2.4.x write barriers (updated for ext3)

2.4.x write barriers (updated for ext3)

Post by Chris Maso » Sat, 23 Feb 2002 08:40:08



Hi everyone,

I've changed the write barrier code around a little so the block layer
isn't forced to fail barrier requests the queue can't handle.

This makes it much easier to add support for ide writeback
flushing to things like ext3 and lvm, where I want to make
the minimal possible changes to make things safe.

The full patch is at:
ftp.suse.com/pub/people/mason/patches/2.4.18/queue-barrier-8.diff

There might be additional spots in ext3 where ordering needs to be
enforced, I've included the ext3 code below in hopes of getting
some comments.

The only other change was to make reiserfs use the IDE flushing mode
by default.  It falls back to non-ordered calls on scsi.

-chris

--- linus.23/fs/jbd/commit.c Mon, 28 Jan 2002 09:51:50 -0500

                struct buffer_head *bh = jh2bh(descriptor);
                clear_bit(BH_Dirty, &bh->b_state);
                bh->b_end_io = journal_end_buffer_io_sync;
+
+               /* if we're on an ide device, setting BH_Ordered_Flush
+                  will force a write cache flush before and after the
+                  commit block.  Otherwise, it'll do nothing.  */
+
+               set_bit(BH_Ordered_Flush, &bh->b_state);
                submit_bh(WRITE, bh);
+               clear_bit(BH_Ordered_Flush, &bh->b_state);
+
                wait_on_buffer(bh);
                put_bh(bh);             /* One for getblk() */
                journal_unlock_journal_head(descriptor);

-
To unsubscribe from this list: send the line "unsubscribe linux-kernel" in

More majordomo info at  http://vger.kernel.org/majordomo-info.html
Please read the FAQ at  http://www.tux.org/lkml/

 
 
 

2.4.x write barriers (updated for ext3)

Post by Stephen C. Tweedi » Sat, 23 Feb 2002 23:30:12


Hi,


> This makes it much easier to add support for ide writeback
> flushing to things like ext3 and lvm, where I want to make
> the minimal possible changes to make things safe.

Nice.

Quote:> There might be additional spots in ext3 where ordering needs to be
> enforced, I've included the ext3 code below in hopes of getting
> some comments.

No.  However, there is another optimisation which we can make.
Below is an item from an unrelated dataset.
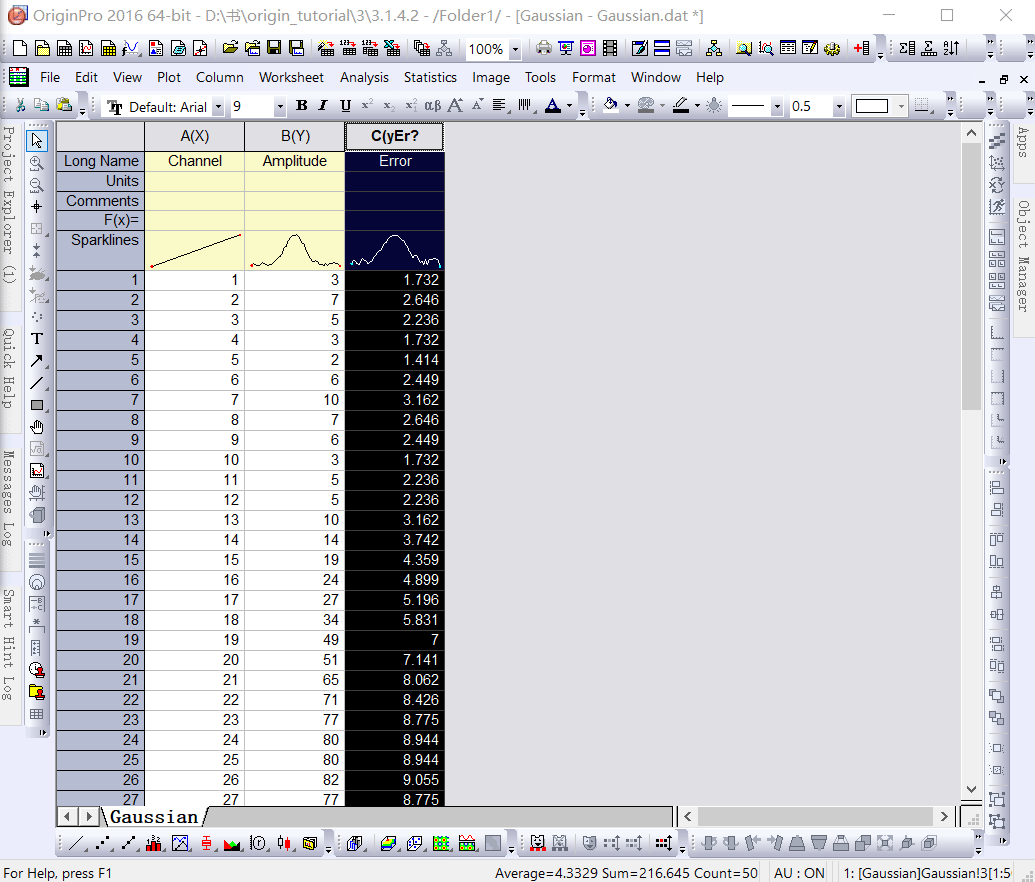1035x882 pixels.
Task: Select the Text tool in the left toolbar
Action: pos(37,339)
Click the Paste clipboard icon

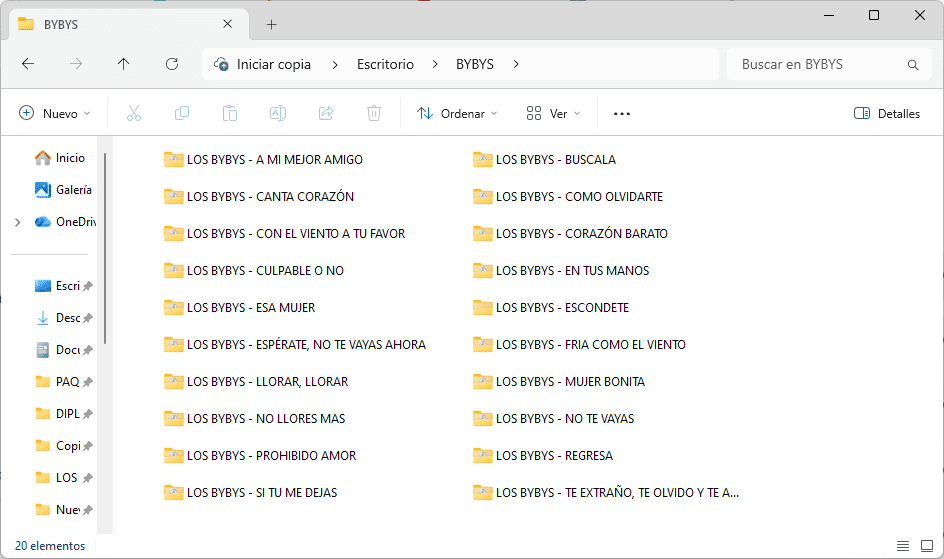(x=230, y=114)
Most ext3 commits, in practice, are lazy, asynchronous commits, and we
only nedd BH_Ordered_Tag for that, not *_Flush.  It would be easy
enough to track whether a given transaction has any synchronous
waiters, and if not, to use the async *_Tag request for the commit
block instead of forcing a flush.

We'd also have to track the sync status of the most recent
transaction, too, so that on fsync of a non-dirty file/inode, we make
sure that its data had been forced to disk by at least one synchronous
flush.  

But that's really only a win for SCSI, where proper async ordered tags
are supported.  For IDE, the single BH_Ordered_Flush is quite
sufficient.

Cheers,
 Stephen
-
To unsubscribe from this list: send the line "unsubscribe linux-kernel" in

More majordomo info at  http://vger.kernel.org/majordomo-info.html
Please read the FAQ at  http://www.tux.org/lkml/

 
 
 

2.4.x write barriers (updated for ext3)

Post by Chris Maso » Sun, 24 Feb 2002 00:40:06



Quote:>> There might be additional spots in ext3 where ordering needs to be
>> enforced, I've included the ext3 code below in hopes of getting
>> some comments.

> No.  However, there is another optimisation which we can make.

> Most ext3 commits, in practice, are lazy, asynchronous commits, and we
> only nedd BH_Ordered_Tag for that, not *_Flush.  It would be easy
> enough to track whether a given transaction has any synchronous
> waiters, and if not, to use the async *_Tag request for the commit
> block instead of forcing a flush.

Just a note, the scsi code doesn't implement flush at all, flush
either gets ignored or failed (if BH_Ordered_Hard is set), the
assumption being that scsi devices don't write back by default, so
wait_on_buffer() is enough.

The reiserfs code tries to be smart with _Tag, in pratice I haven't
found a device that gains from it, so I didn't want to make the larger
changes to ext3 until I was sure it was worthwhile ;-)

It seems the scsi drives don't do tag ordering as nicely as we'd
hoped, I'm hoping someone with a big raid controller can help
benchmark the ordered tag mode on scsi.  Also, check the barrier
threads from last week on how write errors might break the
ordering with the current scsi code.

-chris

-
To unsubscribe from this list: send the line "unsubscribe linux-kernel" in

More majordomo info at  http://vger.kernel.org/majordomo-info.html
Please read the FAQ at  http://www.tux.org/lkml/

 
 
 

2.4.x write barriers (updated for ext3)

Post by Stephen C. Tweedi » Sun, 24 Feb 2002 01:20:15


Hi,


> Finally, I think the driver ordering problem can be solved easily as long as
> an observation I have about your barrier is true.  It seems to me that the
> barrier is only semi permeable, namely its purpose is to complete *after* a
> particular set of commands do.  This means that it doesnt matter if later
> commands move through the barrier, it only matters that earlier commands
> cannot move past it?

No.  A commit block must be fully ordered.  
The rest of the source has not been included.